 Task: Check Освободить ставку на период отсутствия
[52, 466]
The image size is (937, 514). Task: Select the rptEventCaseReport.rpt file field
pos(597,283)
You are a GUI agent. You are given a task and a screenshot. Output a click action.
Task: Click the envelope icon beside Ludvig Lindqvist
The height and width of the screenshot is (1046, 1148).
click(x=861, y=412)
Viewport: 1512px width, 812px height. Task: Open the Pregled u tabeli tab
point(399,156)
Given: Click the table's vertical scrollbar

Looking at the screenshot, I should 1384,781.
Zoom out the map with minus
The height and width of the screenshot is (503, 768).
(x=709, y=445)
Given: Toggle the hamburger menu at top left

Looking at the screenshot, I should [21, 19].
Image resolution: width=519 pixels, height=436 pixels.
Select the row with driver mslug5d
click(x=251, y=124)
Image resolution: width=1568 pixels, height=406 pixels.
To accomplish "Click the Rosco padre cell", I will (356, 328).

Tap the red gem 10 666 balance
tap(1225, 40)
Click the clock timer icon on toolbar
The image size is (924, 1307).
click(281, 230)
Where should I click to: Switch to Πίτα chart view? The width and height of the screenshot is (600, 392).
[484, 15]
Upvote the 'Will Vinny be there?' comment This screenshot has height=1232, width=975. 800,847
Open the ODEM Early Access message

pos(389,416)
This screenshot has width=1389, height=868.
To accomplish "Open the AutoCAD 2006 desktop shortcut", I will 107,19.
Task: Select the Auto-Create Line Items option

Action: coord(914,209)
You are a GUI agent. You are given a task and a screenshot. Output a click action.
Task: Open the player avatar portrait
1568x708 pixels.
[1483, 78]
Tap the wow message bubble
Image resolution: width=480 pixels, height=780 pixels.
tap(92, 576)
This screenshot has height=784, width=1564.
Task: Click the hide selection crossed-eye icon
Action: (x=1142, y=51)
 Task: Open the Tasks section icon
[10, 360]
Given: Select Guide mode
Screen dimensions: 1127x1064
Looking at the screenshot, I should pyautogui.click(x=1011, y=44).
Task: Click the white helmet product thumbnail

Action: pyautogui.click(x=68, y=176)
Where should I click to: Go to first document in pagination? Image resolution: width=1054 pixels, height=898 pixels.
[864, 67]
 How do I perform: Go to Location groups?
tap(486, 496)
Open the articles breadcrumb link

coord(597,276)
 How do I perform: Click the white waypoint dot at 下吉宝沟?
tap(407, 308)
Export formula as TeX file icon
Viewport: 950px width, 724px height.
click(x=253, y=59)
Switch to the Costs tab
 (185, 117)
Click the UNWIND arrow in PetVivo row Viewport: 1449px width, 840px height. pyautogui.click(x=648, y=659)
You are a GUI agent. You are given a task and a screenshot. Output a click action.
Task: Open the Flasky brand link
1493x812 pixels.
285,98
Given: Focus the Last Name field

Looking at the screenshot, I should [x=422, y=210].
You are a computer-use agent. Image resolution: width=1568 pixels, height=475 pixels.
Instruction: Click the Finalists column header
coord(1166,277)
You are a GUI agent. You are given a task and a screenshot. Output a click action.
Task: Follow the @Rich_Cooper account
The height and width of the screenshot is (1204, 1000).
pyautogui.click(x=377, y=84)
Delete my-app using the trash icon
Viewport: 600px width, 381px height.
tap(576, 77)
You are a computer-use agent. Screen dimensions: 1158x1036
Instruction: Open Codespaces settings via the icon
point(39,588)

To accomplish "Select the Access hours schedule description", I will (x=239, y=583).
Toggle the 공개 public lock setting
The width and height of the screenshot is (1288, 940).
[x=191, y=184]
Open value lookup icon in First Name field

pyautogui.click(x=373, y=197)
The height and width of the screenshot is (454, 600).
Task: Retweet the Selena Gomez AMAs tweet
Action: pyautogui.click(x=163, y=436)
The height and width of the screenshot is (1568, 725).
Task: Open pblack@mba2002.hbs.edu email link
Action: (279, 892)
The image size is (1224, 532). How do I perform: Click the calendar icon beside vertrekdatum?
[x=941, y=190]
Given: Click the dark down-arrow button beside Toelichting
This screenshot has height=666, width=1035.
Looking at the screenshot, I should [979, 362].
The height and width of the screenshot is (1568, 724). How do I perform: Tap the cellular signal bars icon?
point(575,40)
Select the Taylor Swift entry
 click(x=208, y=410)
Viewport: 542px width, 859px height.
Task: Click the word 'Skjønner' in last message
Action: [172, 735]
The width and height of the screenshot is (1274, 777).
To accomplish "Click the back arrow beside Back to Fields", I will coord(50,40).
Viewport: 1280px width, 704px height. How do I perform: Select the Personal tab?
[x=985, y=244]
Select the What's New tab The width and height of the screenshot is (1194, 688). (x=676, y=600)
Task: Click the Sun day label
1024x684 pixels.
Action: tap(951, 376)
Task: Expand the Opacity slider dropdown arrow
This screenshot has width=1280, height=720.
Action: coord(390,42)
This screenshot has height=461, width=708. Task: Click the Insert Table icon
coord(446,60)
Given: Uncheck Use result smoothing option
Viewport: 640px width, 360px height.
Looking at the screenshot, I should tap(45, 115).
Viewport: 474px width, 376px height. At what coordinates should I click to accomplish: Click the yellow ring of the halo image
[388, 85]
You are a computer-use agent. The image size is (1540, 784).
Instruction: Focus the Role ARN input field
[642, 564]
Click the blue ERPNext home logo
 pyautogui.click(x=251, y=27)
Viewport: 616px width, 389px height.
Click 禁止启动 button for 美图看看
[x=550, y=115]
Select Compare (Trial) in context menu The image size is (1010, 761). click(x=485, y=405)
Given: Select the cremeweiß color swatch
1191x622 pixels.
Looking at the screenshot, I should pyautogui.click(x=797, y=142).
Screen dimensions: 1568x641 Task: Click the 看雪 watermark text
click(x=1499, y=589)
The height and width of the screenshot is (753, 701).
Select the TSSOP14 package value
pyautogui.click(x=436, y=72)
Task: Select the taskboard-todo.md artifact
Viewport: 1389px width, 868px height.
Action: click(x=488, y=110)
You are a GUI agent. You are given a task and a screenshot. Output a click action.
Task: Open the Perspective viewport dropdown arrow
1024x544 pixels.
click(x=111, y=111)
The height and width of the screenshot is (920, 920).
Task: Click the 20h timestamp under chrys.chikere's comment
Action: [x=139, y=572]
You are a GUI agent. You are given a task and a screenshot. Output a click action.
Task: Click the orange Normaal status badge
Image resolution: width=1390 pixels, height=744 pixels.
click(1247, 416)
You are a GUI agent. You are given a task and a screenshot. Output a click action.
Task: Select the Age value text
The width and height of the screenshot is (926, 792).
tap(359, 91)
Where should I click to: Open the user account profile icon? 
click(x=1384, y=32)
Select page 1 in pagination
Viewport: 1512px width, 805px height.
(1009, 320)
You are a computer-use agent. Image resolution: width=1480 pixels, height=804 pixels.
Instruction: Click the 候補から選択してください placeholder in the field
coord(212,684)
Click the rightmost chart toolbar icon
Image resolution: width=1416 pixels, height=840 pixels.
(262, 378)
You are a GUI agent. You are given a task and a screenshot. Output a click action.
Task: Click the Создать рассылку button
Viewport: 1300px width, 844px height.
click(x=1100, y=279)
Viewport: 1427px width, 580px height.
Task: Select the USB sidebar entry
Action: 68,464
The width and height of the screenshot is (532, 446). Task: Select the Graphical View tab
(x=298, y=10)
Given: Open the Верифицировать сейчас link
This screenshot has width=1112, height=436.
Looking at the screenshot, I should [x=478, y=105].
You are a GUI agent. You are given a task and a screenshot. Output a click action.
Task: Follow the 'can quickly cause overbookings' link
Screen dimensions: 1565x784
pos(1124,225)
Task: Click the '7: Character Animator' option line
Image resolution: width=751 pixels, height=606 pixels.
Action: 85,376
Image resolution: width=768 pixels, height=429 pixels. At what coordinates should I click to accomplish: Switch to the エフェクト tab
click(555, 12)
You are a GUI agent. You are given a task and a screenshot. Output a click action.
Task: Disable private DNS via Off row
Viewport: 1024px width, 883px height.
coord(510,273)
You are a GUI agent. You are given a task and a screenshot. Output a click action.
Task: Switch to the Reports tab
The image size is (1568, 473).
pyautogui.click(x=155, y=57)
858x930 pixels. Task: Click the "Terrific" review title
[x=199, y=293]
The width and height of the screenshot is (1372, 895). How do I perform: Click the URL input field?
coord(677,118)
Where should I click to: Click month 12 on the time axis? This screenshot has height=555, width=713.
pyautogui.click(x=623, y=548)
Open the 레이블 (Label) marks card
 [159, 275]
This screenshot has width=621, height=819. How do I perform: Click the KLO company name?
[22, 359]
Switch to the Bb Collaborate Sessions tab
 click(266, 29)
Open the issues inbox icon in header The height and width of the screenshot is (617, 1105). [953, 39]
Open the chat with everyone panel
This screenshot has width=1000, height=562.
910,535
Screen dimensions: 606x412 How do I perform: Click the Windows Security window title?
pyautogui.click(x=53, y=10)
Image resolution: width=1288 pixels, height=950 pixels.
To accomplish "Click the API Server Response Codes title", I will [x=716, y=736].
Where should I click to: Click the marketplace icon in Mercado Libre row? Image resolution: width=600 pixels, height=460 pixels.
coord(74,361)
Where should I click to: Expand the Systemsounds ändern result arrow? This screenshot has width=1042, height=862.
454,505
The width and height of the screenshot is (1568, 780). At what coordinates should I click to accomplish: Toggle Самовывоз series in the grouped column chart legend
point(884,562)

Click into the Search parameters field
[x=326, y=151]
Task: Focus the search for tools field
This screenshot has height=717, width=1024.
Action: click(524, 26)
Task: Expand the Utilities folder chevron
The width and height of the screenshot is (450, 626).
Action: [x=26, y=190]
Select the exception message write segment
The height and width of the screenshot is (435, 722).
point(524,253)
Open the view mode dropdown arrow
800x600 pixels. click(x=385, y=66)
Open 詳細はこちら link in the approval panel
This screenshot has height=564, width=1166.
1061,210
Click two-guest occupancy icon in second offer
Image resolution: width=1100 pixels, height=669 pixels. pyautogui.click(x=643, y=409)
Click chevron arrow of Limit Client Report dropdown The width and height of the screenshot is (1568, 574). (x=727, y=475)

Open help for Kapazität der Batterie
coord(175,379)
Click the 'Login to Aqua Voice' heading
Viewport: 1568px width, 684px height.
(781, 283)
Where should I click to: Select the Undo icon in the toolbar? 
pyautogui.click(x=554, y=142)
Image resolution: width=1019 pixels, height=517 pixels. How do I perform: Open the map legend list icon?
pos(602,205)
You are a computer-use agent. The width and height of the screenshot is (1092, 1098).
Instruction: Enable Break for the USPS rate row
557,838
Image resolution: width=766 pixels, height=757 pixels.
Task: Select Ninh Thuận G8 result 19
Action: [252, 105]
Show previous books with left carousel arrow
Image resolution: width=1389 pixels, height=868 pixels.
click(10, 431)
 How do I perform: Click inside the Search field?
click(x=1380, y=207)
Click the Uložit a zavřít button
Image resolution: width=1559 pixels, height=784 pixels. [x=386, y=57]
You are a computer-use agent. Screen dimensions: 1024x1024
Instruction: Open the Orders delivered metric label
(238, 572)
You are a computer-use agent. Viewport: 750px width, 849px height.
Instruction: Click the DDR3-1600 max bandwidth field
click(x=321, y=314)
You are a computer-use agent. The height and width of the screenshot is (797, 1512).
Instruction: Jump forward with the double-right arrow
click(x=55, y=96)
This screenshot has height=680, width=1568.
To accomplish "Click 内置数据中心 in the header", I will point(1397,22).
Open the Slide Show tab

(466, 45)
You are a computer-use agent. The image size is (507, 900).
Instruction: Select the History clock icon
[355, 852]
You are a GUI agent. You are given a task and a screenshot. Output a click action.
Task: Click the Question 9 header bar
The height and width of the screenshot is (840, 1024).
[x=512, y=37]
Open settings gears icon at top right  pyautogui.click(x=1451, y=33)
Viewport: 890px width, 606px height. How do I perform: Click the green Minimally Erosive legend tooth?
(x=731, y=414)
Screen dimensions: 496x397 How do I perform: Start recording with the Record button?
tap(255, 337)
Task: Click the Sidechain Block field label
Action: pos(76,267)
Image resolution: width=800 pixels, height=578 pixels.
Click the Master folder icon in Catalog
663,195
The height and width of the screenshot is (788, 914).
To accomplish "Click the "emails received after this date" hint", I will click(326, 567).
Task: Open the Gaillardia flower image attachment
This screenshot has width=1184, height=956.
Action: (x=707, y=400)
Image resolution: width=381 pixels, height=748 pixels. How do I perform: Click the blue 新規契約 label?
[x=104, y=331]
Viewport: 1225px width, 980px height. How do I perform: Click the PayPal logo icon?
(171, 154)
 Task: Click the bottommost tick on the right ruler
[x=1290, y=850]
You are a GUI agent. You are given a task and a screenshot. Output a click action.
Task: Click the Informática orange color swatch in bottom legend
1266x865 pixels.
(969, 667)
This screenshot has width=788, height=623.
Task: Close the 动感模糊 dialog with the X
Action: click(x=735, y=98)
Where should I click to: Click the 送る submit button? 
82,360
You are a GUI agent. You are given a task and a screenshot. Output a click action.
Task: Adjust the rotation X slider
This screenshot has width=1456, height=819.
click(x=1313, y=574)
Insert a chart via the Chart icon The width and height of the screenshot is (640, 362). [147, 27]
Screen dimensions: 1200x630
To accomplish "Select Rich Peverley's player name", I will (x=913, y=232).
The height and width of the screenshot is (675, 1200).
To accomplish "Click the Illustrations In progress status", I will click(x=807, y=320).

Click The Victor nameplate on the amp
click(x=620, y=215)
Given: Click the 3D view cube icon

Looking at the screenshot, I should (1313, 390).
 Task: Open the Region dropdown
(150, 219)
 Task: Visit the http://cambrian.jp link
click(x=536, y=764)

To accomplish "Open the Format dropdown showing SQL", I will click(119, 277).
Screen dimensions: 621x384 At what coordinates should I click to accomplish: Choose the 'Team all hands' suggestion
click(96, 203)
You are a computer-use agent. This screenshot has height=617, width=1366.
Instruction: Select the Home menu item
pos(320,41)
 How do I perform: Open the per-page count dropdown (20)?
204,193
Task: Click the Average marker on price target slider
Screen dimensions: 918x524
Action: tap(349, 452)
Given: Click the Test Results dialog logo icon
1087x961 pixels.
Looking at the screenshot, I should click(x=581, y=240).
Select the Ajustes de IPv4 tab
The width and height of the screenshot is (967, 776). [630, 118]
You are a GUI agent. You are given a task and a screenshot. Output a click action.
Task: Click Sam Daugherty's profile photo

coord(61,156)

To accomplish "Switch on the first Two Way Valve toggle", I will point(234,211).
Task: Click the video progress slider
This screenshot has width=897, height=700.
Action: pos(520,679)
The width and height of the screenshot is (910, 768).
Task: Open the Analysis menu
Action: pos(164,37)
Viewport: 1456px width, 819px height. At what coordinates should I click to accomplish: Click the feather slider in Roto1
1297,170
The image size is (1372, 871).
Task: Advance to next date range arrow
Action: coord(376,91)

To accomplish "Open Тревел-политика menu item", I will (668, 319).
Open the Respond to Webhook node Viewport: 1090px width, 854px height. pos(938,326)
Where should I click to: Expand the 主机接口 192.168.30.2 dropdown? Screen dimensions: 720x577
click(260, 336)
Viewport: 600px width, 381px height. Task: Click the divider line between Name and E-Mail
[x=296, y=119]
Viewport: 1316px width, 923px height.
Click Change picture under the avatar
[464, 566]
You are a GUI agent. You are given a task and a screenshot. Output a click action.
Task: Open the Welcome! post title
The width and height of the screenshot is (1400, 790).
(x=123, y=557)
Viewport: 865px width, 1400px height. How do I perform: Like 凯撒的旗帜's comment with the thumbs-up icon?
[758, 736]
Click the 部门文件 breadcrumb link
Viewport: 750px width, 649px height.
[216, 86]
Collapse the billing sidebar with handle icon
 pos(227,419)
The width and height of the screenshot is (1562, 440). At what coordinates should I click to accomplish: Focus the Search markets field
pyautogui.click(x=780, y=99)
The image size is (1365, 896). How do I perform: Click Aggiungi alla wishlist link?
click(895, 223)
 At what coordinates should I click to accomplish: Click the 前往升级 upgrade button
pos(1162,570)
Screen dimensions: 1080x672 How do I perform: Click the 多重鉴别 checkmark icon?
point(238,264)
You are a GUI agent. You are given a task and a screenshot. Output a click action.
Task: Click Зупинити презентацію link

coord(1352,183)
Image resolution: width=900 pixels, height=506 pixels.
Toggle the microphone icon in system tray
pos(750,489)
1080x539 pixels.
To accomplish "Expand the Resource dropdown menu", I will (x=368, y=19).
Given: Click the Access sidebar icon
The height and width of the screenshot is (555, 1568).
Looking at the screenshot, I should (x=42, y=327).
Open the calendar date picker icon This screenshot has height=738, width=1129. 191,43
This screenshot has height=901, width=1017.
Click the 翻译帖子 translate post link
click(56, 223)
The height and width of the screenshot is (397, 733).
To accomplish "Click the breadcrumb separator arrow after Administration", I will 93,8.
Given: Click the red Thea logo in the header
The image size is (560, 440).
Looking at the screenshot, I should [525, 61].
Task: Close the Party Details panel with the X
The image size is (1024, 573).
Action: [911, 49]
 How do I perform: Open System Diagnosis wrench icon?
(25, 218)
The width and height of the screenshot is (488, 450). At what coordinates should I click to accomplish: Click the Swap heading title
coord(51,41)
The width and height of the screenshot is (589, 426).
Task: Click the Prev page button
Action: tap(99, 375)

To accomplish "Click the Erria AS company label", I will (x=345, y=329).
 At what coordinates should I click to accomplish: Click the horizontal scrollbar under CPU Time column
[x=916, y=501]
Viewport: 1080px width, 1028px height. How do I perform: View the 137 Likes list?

+---+

◆ Task to complete:
From the records above, give again exactly the lines running from the line with "Task: Click the Sun day label" to the line with "Given: Uncheck Use result smoothing option", inclusive.

◆ Written answer:
Task: Click the Sun day label
1024x684 pixels.
Action: tap(951, 376)
Task: Expand the Opacity slider dropdown arrow
This screenshot has width=1280, height=720.
Action: coord(390,42)
This screenshot has height=461, width=708. Task: Click the Insert Table icon
coord(446,60)
Given: Uncheck Use result smoothing option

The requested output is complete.